──────── DATA FOR PROCESSING
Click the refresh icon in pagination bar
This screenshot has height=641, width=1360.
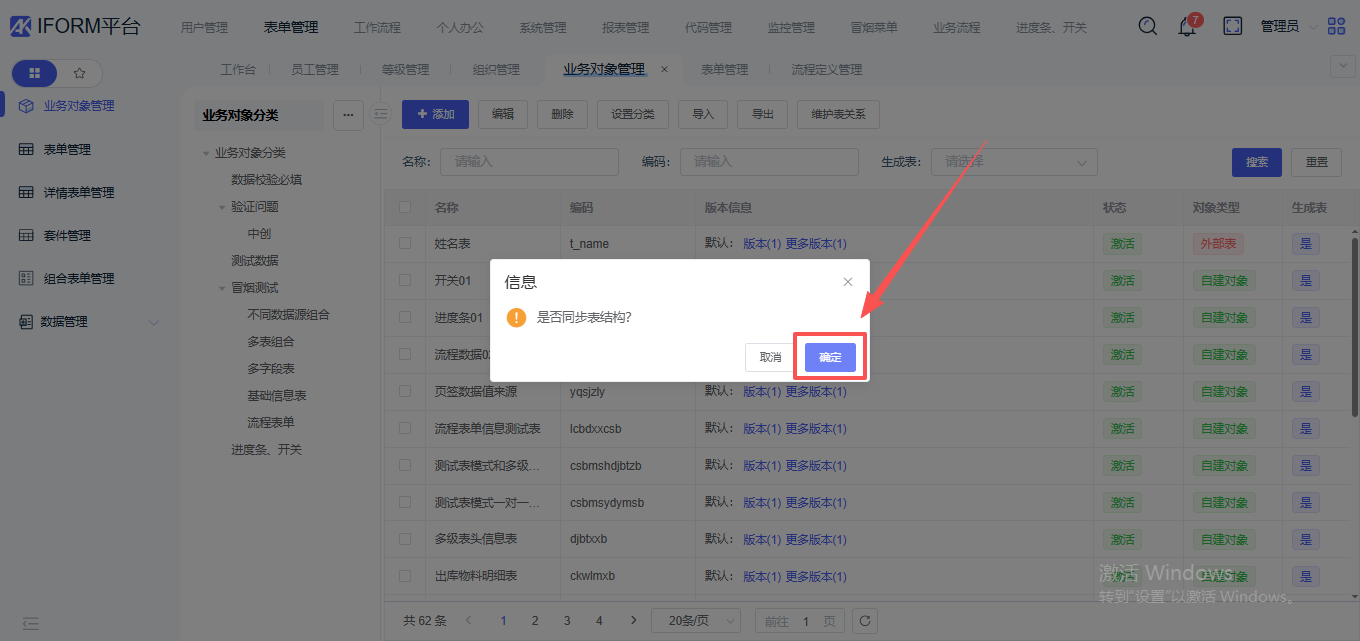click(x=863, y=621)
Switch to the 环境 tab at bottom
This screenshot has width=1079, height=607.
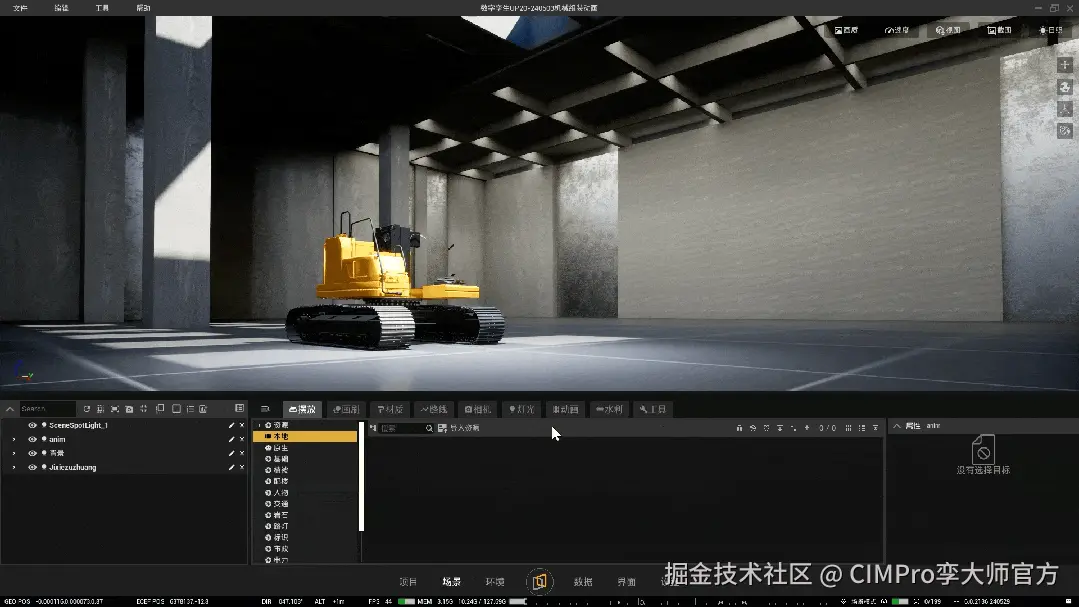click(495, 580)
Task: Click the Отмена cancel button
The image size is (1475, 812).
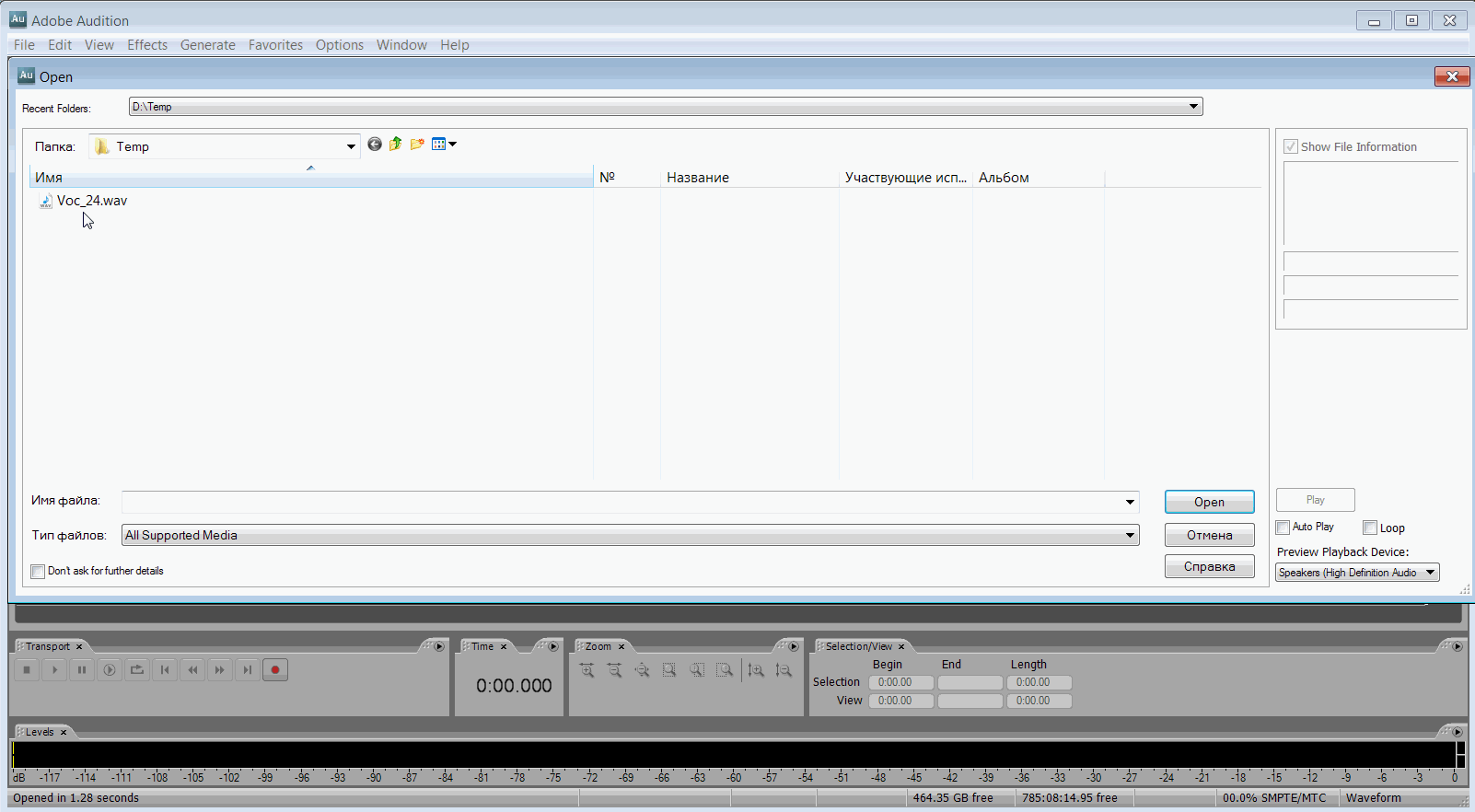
────────────────
Reproduce all of the lines above, requests included, and add 116 to each coordinate in the answers. Omit the pictures from your reply.

### SOLUTION TO THE EXERCISE:
Click the refresh icon in pagination bar
This screenshot has height=641, width=1360.
click(x=979, y=737)
Switch to the 环境 tab at bottom
This screenshot has width=1079, height=607.
click(611, 696)
Task: Click the Отмена cancel button
The image size is (1475, 812).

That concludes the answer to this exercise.